Collective Bargaining Misjudged: The Marikana Massacre
Keywords:collective bargaining processes, violence, Marikana massacre, Commission of Inquiry, political oppression, apartheid, colonial regime
The tradition of violence during collective bargaining processes in South Africa (particularly during a strike) can be traced back to the colonial period, where the struggle for better employment terms and conditions was conflated with the struggle for freedom from political oppression, apartheid and the colonial regime. An example in this regard is the Sharpeville uprising. In this case, the State’s reaction to the uprising was to call upon the armed forces to quell the situation, and in the process, lives and limbs were lost; nobody was held accountable for this. This was surely a bad legacy to leave for modern times! However, fifty-two years later, South Africa experienced a déja vu moment in the form of the Marikana massacre, which was also chillingly reminiscent of the massacre by apartheid police at Sharpeville in 1960. The writing of this article is informed by the need to avoid another Marikana massacre. The authors bemoan the manner in which this tragic event was handled and argue that, with the right attitude and the right application of resources, the massacre could have been avoided.
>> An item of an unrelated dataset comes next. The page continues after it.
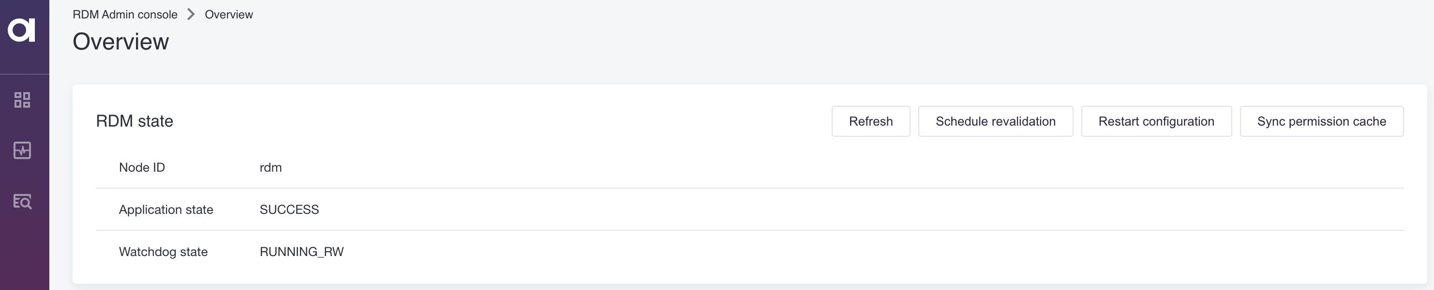Click the Ataccama logo in sidebar

point(22,30)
The authors also lament the approach employed in dealing with the aftermath of the Marikana massacre and conclude that the status quo gives credence to the saying that “an apple does not fall far from the tree”. The prosecution of the perpetrators is delayed, no compensation is given to bereft families, and it remains to be seen who was at fault, even after a “good-for-nothing” yet costly Commission of Inquiry has completed its task.